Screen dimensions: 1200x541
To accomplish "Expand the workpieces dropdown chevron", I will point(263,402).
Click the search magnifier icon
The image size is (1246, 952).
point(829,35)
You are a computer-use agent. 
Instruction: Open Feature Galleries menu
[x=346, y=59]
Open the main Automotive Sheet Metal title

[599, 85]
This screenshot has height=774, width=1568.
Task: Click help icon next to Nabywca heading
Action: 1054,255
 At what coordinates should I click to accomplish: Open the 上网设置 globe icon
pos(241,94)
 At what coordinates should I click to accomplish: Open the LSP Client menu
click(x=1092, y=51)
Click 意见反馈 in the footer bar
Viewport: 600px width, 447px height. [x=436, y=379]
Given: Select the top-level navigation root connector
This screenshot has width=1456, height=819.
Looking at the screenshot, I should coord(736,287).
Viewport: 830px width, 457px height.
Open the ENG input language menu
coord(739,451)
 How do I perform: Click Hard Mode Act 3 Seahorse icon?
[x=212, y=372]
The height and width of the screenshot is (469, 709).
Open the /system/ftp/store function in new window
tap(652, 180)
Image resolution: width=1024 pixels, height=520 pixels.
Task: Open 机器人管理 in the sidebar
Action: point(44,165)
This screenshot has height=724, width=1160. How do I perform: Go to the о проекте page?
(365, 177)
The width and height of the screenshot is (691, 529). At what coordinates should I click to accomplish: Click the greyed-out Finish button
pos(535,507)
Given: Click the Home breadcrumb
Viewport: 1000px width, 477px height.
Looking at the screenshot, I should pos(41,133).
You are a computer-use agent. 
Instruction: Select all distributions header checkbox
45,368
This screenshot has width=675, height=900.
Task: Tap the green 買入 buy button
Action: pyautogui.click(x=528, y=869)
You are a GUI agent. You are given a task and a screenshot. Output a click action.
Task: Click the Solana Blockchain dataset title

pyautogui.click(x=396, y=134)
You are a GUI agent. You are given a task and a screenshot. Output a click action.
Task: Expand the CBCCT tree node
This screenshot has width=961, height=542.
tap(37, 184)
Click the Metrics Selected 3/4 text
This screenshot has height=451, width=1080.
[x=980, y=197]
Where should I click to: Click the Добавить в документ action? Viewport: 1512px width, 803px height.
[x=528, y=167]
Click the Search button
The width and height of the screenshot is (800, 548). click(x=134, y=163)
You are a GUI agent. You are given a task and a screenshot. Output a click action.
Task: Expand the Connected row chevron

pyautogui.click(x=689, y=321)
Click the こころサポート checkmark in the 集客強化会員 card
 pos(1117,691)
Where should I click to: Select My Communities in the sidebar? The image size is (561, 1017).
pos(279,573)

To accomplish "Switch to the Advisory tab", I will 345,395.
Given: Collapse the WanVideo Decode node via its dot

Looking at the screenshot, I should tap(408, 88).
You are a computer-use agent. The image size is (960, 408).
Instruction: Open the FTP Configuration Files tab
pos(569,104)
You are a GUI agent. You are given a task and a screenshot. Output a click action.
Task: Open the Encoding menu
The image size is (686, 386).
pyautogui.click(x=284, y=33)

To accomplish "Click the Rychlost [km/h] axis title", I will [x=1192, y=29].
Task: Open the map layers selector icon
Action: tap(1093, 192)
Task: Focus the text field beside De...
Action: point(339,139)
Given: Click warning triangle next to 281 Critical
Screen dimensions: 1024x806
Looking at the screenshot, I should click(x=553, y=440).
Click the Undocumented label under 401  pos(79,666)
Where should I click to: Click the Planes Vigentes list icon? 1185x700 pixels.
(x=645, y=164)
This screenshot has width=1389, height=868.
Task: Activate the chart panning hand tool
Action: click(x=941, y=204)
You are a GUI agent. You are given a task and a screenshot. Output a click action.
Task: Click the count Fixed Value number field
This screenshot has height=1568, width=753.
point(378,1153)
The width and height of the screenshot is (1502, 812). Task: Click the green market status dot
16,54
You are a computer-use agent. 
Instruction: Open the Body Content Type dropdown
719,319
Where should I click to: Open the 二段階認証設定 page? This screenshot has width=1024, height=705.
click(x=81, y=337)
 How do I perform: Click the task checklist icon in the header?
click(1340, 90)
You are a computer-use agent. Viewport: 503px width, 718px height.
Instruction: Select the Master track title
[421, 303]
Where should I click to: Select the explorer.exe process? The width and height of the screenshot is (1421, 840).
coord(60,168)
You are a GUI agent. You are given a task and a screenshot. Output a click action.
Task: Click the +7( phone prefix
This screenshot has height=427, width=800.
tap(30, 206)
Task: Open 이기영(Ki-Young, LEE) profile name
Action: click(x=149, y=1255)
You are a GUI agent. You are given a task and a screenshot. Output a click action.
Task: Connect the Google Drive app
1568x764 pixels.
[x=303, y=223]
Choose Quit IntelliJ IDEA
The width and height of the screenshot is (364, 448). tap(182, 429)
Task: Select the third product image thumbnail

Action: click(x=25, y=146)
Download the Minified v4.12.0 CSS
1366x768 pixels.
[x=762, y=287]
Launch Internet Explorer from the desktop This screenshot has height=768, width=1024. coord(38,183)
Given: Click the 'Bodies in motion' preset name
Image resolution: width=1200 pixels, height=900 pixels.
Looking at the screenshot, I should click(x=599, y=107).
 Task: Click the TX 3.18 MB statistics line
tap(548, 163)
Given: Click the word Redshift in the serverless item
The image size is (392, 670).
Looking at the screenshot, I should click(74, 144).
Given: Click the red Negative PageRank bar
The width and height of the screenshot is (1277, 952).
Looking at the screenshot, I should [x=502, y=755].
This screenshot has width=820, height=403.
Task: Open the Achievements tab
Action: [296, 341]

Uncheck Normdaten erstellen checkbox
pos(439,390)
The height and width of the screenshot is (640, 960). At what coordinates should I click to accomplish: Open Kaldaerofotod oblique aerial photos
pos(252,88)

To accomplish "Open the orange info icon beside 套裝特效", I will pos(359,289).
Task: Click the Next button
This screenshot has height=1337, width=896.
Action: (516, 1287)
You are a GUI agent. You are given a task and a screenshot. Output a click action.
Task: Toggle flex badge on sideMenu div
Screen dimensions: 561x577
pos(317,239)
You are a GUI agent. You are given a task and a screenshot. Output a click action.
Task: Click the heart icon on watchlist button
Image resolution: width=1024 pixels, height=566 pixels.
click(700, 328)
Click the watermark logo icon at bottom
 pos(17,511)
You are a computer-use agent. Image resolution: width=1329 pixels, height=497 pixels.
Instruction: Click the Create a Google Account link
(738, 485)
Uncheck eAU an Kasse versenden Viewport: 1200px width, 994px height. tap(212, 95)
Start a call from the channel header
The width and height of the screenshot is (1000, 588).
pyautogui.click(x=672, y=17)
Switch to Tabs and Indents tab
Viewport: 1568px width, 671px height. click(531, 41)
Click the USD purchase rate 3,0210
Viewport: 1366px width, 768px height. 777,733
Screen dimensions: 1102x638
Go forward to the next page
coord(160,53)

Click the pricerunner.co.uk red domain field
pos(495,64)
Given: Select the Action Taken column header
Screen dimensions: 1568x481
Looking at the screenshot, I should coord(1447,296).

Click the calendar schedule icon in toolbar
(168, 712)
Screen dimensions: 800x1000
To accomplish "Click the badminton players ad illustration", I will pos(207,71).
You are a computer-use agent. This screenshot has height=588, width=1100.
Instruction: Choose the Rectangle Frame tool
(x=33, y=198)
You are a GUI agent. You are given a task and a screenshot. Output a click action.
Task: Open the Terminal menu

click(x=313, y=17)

○ ○ ○ ○

Task to carry out
Each line from the one with "Given: Select the Action Taken column header" through the end of the entries above must be set down exactly, both end lines included, and no other line may appear.

Solution for this task
Given: Select the Action Taken column header
Screen dimensions: 1568x481
Looking at the screenshot, I should coord(1447,296).

Click the calendar schedule icon in toolbar
(168, 712)
Screen dimensions: 800x1000
To accomplish "Click the badminton players ad illustration", I will pos(207,71).
You are a computer-use agent. This screenshot has height=588, width=1100.
Instruction: Choose the Rectangle Frame tool
(x=33, y=198)
You are a GUI agent. You are given a task and a screenshot. Output a click action.
Task: Open the Terminal menu

click(x=313, y=17)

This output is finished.